### TEXTO FORNECIDO
Eloah Scantelbury[1]

Luis Henrick Pereira[2]

Luiza Pedroso[3]

 

  1. Introdução

 

  1. Nos dias 17 e 18 de outubro de 2022, cerca de 400 pessoas prestigiaram o IX Congresso de Arbitragem do CAM-CCBC (“Congresso CAM-CCBC”) – um dos maiores e mais relevantes eventos anuais da comunidade arbitral brasileira, que se dedica ao debate do presente e futuro da arbitragem. Entre painéis dedicados às questões jurídicas mais intrincadas do mercado, os participantes foram convidados a responder a uma pesquisa composta por 11 perguntas, cujo objetivo era não só promover autorreflexão, mas identificar – ainda que preliminarmente – o perfil predominante daqueles que se sentam nas cadeiras de congressos do porte do Congresso CAM-CCBC.

### AMOSTRA DE DADOS
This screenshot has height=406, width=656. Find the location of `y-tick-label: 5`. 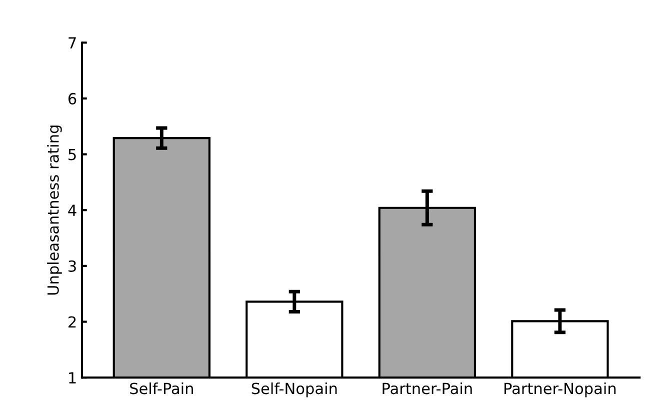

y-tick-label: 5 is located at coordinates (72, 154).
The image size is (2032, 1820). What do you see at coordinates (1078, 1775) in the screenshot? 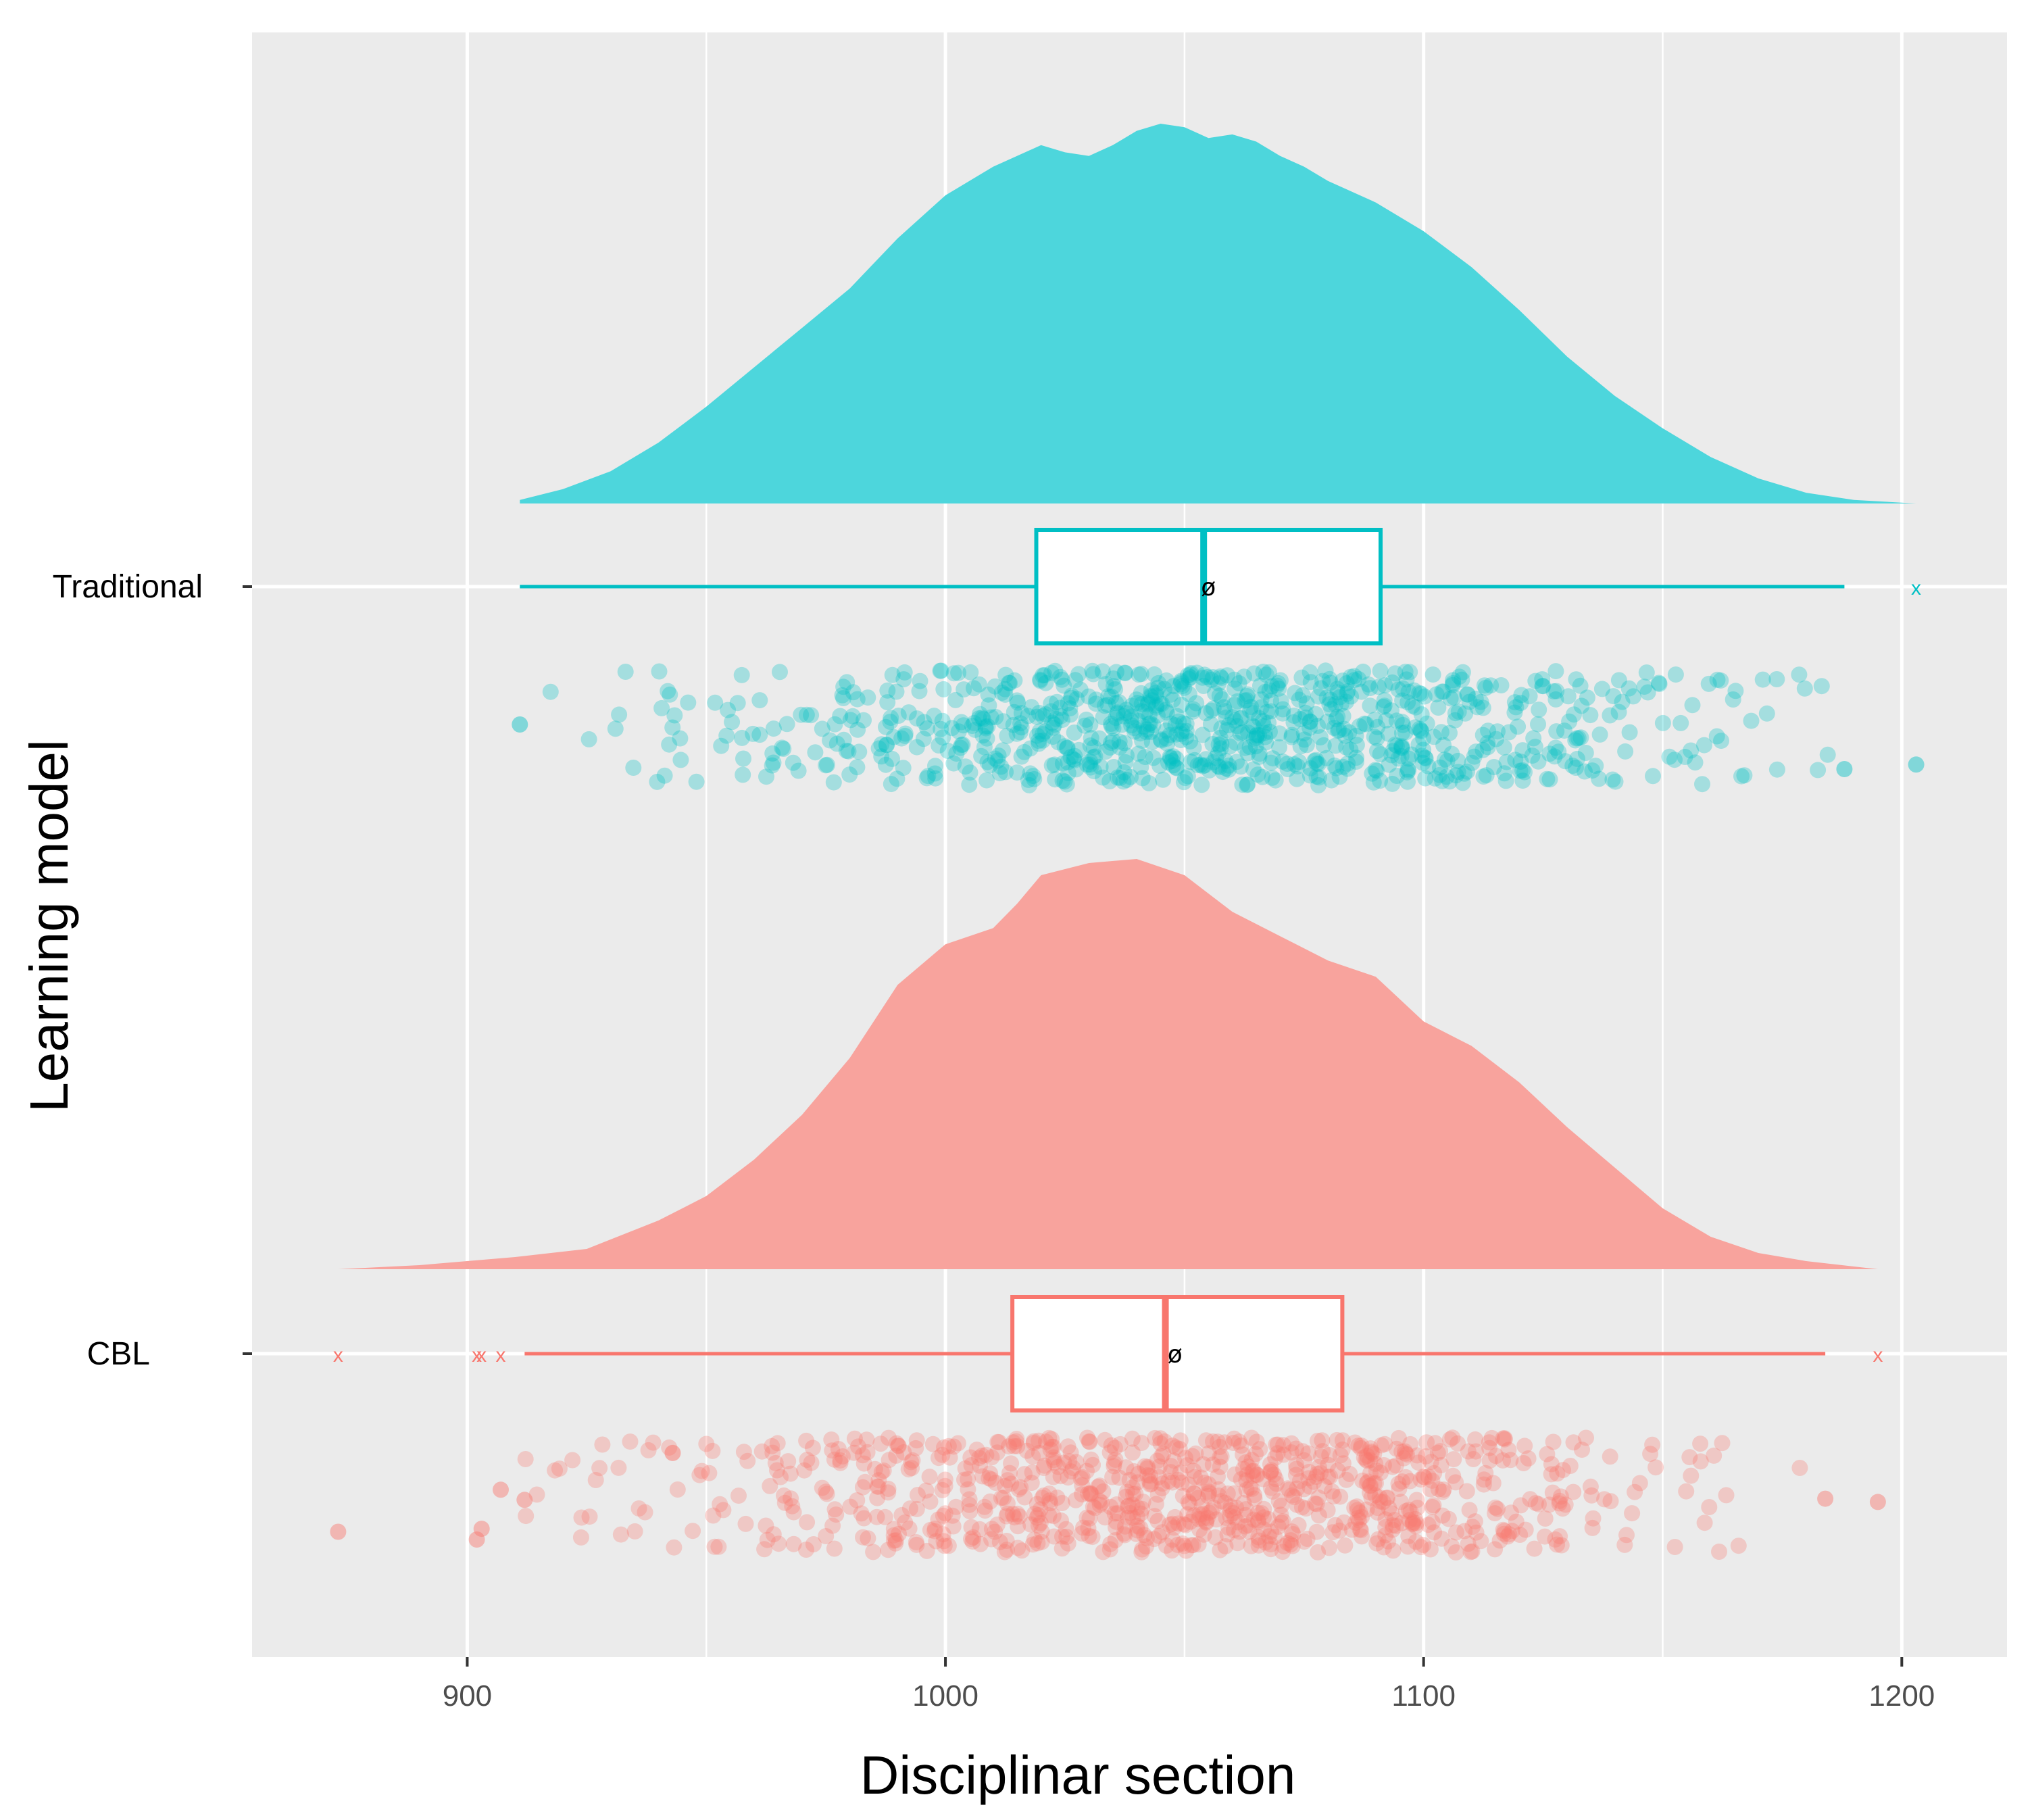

### TAREFAS A REALIZAR
A. Transcreva o trecho do texto sobre o Congresso CAM-CCBC que começa nas palavras "Luiza Pedroso[3]" e termina após "do Congresso CAM-CCBC.".
B. De acordo com o texto sobre o Congresso CAM-CCBC, quantas perguntas compunham a pesquisa proposta aos participantes?

### SOLUÇÕES DOS PROBLEMAS
A.
Luiza Pedroso[3]

 

  1. Introdução

 

  1. Nos dias 17 e 18 de outubro de 2022, cerca de 400 pessoas prestigiaram o IX Congresso de Arbitragem do CAM-CCBC (“Congresso CAM-CCBC”) – um dos maiores e mais relevantes eventos anuais da comunidade arbitral brasileira, que se dedica ao debate do presente e futuro da arbitragem. Entre painéis dedicados às questões jurídicas mais intrincadas do mercado, os participantes foram convidados a responder a uma pesquisa composta por 11 perguntas, cujo objetivo era não só promover autorreflexão, mas identificar – ainda que preliminarmente – o perfil predominante daqueles que se sentam nas cadeiras de congressos do porte do Congresso CAM-CCBC.

B. A pesquisa era composta por 11 perguntas.